In the 1970s, JWC established a cash management system for all of its wholly-owned subsidiaries. Under such system, cash generated by the subsidiaries was transferred to a centralized cash management account maintained by JWC. Customers of JWC's various subsidiaries made payments directly to those subsidiaries. The subsidiaries would place those checks in a bank account maintained by the subsidiary, referred to as a depository transfer account, or "lock box." That same day, or the following day, funds deposited in that account were transferred to a concentration account maintained by JWC. Celotex maintained records of all funds placed in the lock box, and was credited for those funds. JWC's cash management system was comprised primarily of two accounts for each of its subsidiaries, the 501 account and 502 account. Within the cash management system, each subsidiary maintained a "zero balance disbursement account," from which Celotex paid its trade creditors and operating expenses. At the end of each day, the bank would advise JWC of the amount of checks presented to the subsidiary's zero balance account for payment, and JWC would transfer funds from the concentration bank account to cover the checks written. JWC maintained daily cash sheets, and an accounting of funds disbursed by each subsidiary. The 501 account included postings of all deposits and disbursements going through the cash management system. The 502 account reflected those funds received directly by JWC on behalf of a subsidiary. JWC would notify its subsidiary of any transfer directly to the 502 account, on its behalf, through an advice on interdivision charge or credit, and each subsidiary got credit for these funds. The 502 account also reflected a receivable. Each of JWC's subsidiaries had its own accounting department, and each subsidiary received monthly statements for the 501 and 502 accounts.

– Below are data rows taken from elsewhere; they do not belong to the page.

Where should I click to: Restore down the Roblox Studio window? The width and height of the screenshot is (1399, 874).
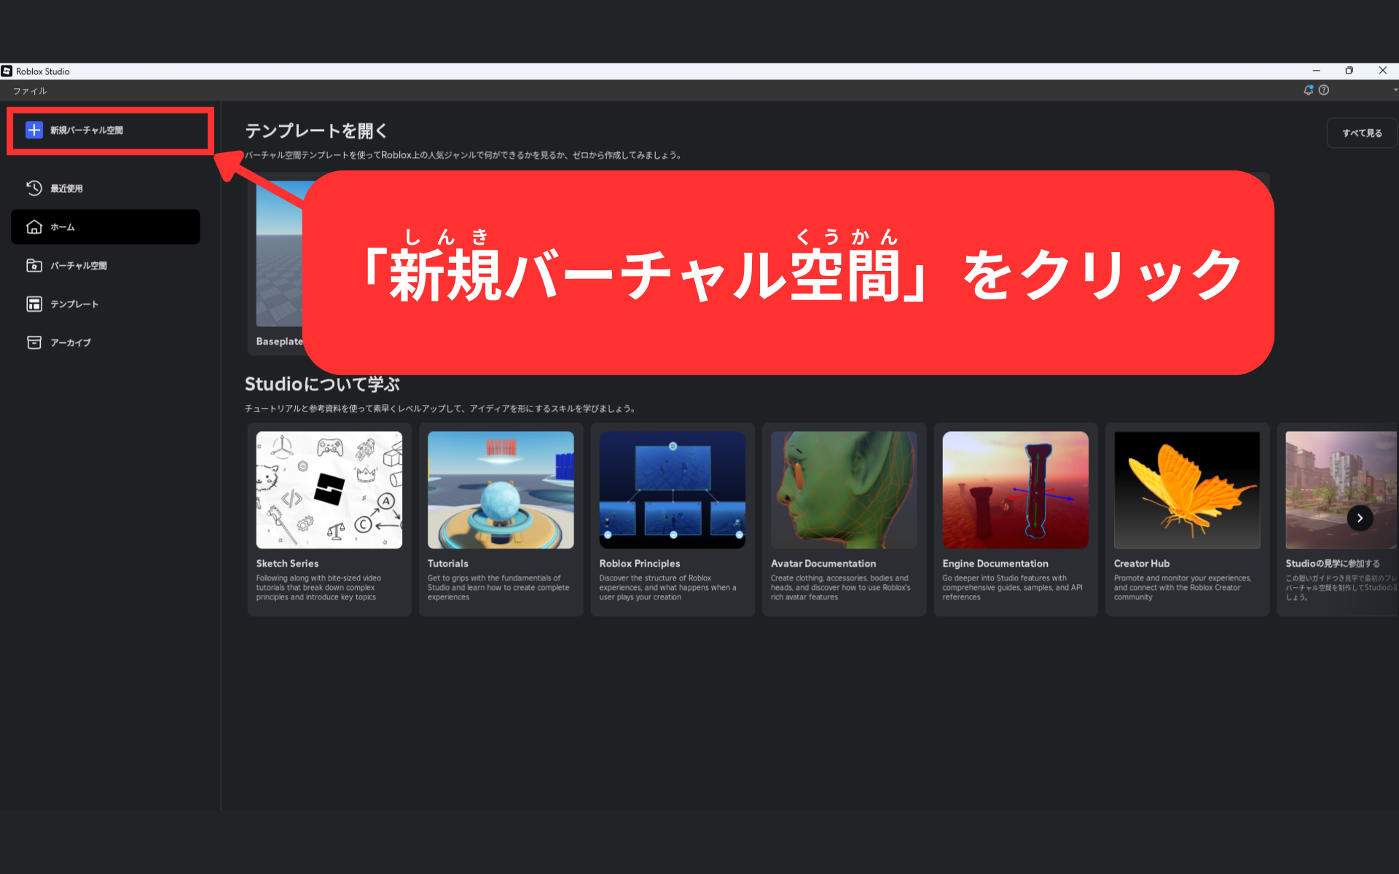pyautogui.click(x=1349, y=71)
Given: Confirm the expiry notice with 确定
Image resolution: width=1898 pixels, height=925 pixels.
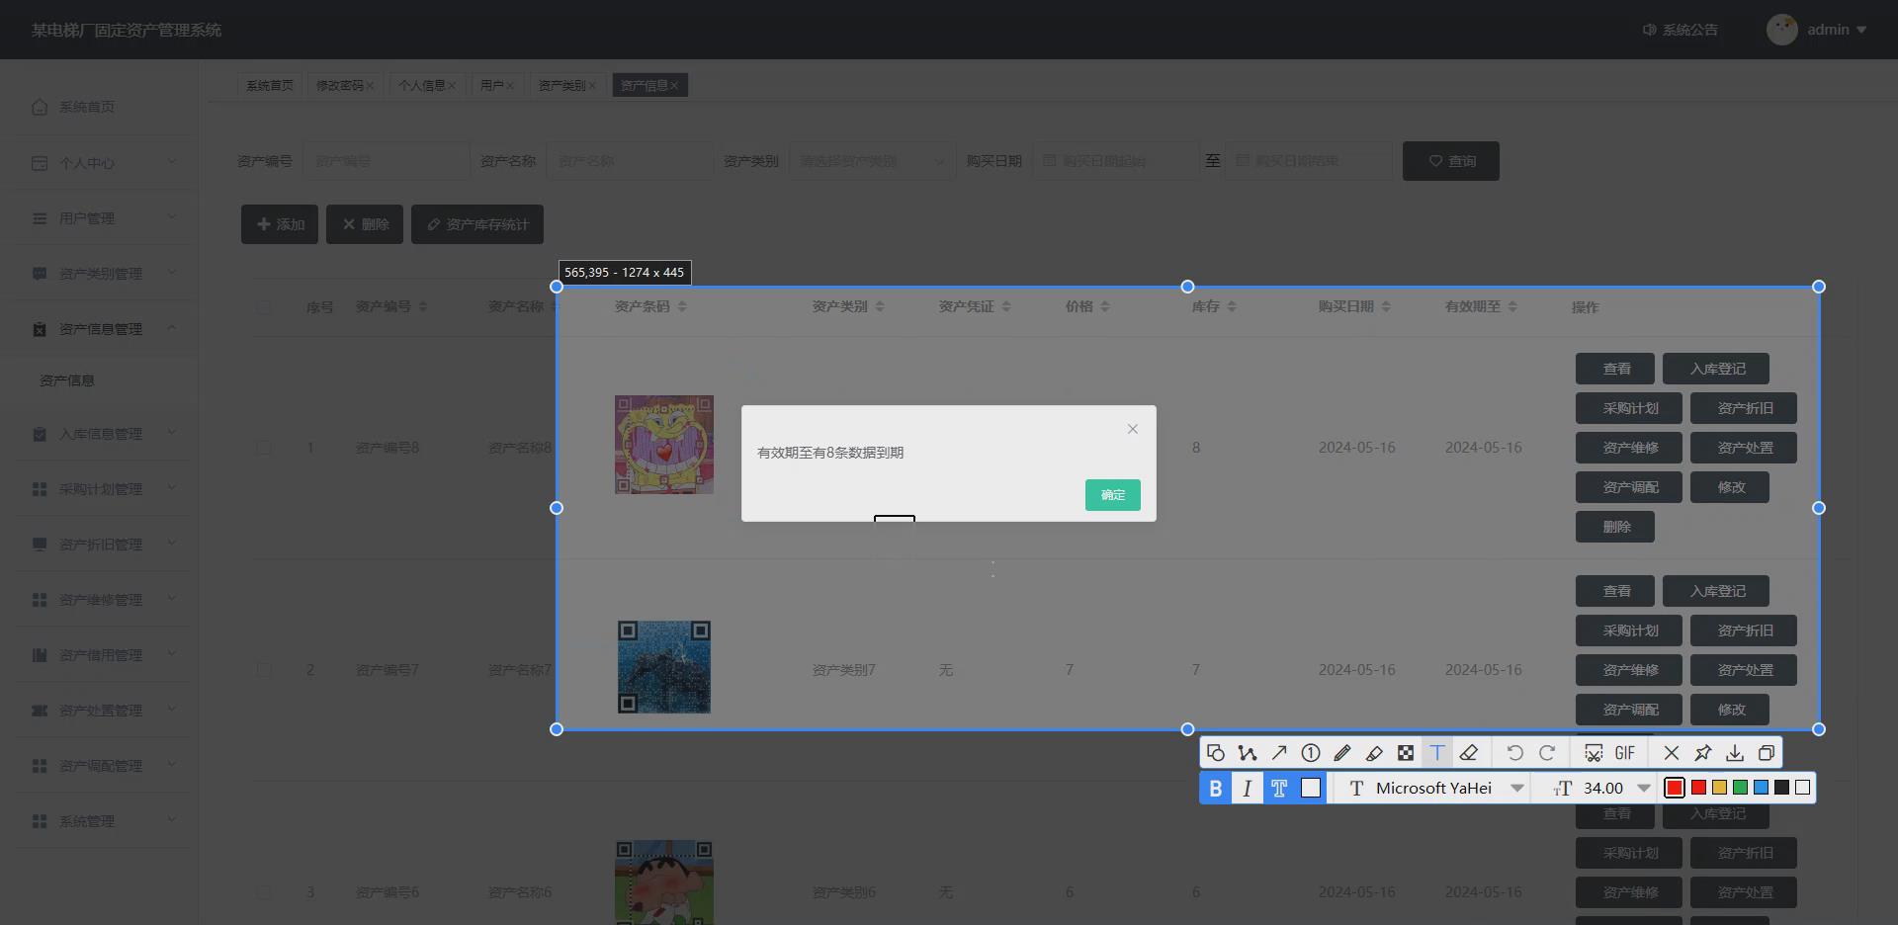Looking at the screenshot, I should tap(1112, 494).

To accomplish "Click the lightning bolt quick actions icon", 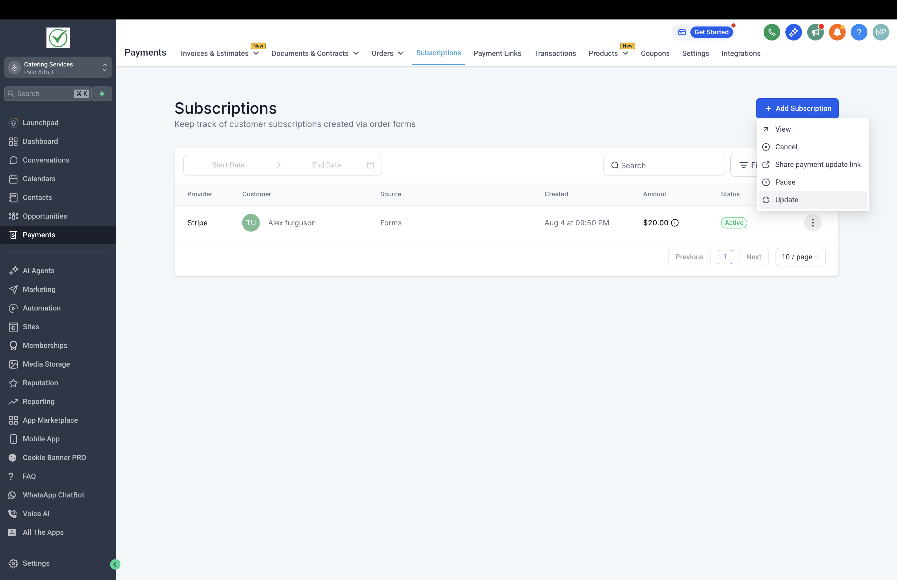I will tap(102, 93).
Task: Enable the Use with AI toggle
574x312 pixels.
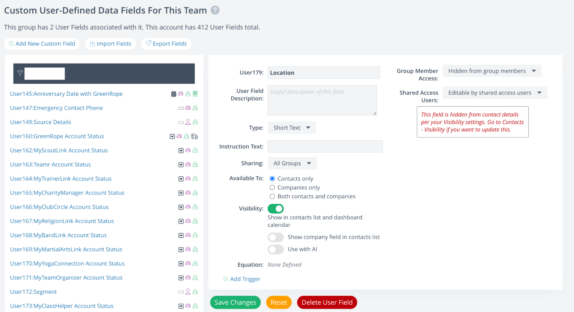Action: coord(275,249)
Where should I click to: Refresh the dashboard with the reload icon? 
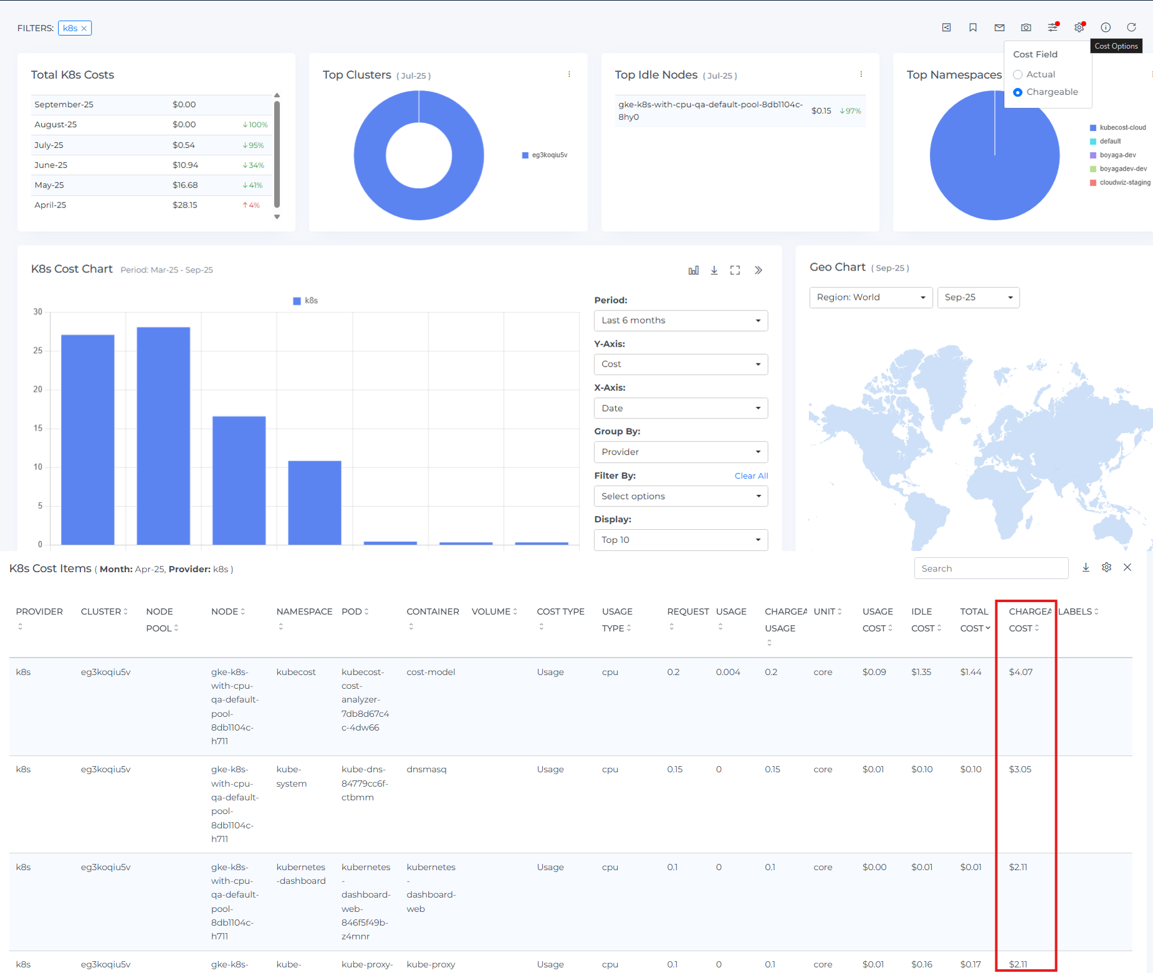1132,27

The 502 account also reflected loans made by JWC to its subsidiaries. JWC obtained funds from outside lenders and made those funds available to subsidiaries. The practice of obtaining large loans for use by all subsidiaries proved economically beneficial to the subsidiaries, as they could obtain funds at a significantly lower rate of interest and without various restrictions accompanying the loans. The intercorporate advances were never formalized with loan documents or promissory notes. The advances were recorded in the 502 account as "intercompany payables," and were represented as such in various financial reports. When excess funds remained in the JWC's concentration account, JWC utilized those funds to make payments on loans obtained by JWC from outside lenders.

JWC provided various services to its subsidiaries, including legal services, human resources services, accounting and tax service, and investment advisement services. JWC charged each subsidiary for these services through an intercorporate assessment. The assessment also reflected the costs incurred by JWC in obtaining loans and making those funds available to subsidiaries. Each subsidiary's assessment was based upon a portion of the projections of net assets employed by the subsidiary. When the assessment exceeded or was less than the estimate charged, the subsidiary was credited or debited the appropriate amount. The assessment due from the subsidiary to JWC was also included as part of the "intercompany payable" on JWC's financial statements.

From 1981 to 1987, Celotex disposed of various subsidiaries and divisions in conjunction with a cost-cutting plan implemented by JWC and its subsidiaries. The cost-cutting plan was initiated in response to the recession of the early 1980s. The recession, causing high interest rates and inflation, proved significantly detrimental to JWC's businesses. The demand for new housing fell, thus decreasing JWC's sales of home building products. The increasing interest rates further affected the various loans obtained by JWC from outside lenders, as these loans had adjustable interest or floating interest rates.